Stretching is the primary way NFL athletes loosen their muscles and joints both before and after practices and games. While trainers are usually available to help players get loose, many players engage in individual stretching sessions that specifically pertain to that player's position. For example, quarterbacks use their arms and shoulders much more frequently than kickers. As a result, kickers spend more time stretching their legs, while quarterbacks focus on their arms.
Static Stretching
While some NFL players prefer to perform static stretches before playing, others opt to engage in static stretching after the game. According to NFL personal trainer Todd Durkin, static stretching is better after a game because it helps cool down your body and restore the length-tension relationships in your muscles that may have gotten altered during exercise. Static stretches range from arm extensions to ankle pumps. To perform an arm extension, stand up straight with your arms at your sides and knees slightly bent. From there, cross your left arm over to your right side, wrapping your right hand around the elbow of your left arm. Pull until you feel a stretch, holding for 10 seconds before switching arms.
Dynamic Warm-Up
NFL players often perform warm-up stretches that are active instead of static. This gets your muscles fully warmed up and reduces your chances of pulling a muscle during a game.
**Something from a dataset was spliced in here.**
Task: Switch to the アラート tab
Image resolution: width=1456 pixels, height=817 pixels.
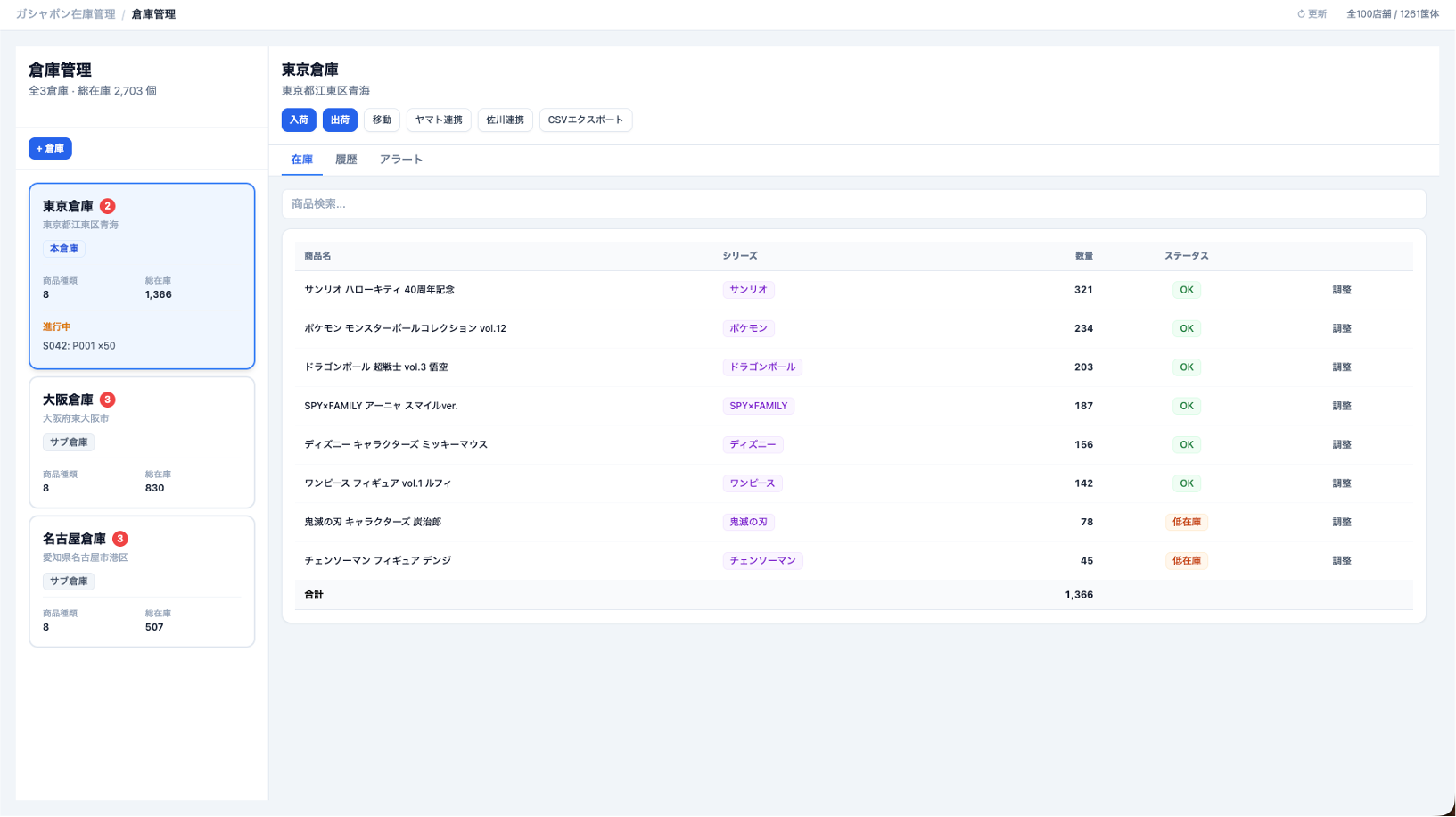Action: [x=400, y=160]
A dynamic stretch is achieved when a muscle in your body is lengthened by putting that body part through its full range of motion. For example, begin walking down the field in a straight line. Extend your hands out with your palms facing the ground. With each step, try to kick the corresponding hand, doing so for as long as you can. This stretches your quadriceps and hamstrings actively.
Foam Rolling
A foam roll is a device used to stretch out your back, arms and legs and improve flexibility in your body. The foam roll lengthens the fascia in the legs, as well as helps to reduce soreness and speed up recovery time after a workout. Foam roll stretches range from IT band (iliotibial band) stretches to full back rolls. To perform an IT band stretch, lie on the foam roll with the left side of your body, lying perpendicular to the roll. From there, place one hand on the ground behind the roll to help support your body. Roll the foam roll up and down against the side of your leg, using your body weight to push into it. Perform this on both sides of your legs.
Caution
While stretching is designed to help reduce your chances of injuring yourself, even NFL players may end up hurting themselves while stretching by using improper form. While stretching, always remember to breathe in a controlled and consistent fashion. In addition, never stretch to a point of pain. If you feel a slight discomfort, that simply means the muscle is lengthening. If you feel real pain, you have pushed your body too far and may end up straining or pulling a muscle.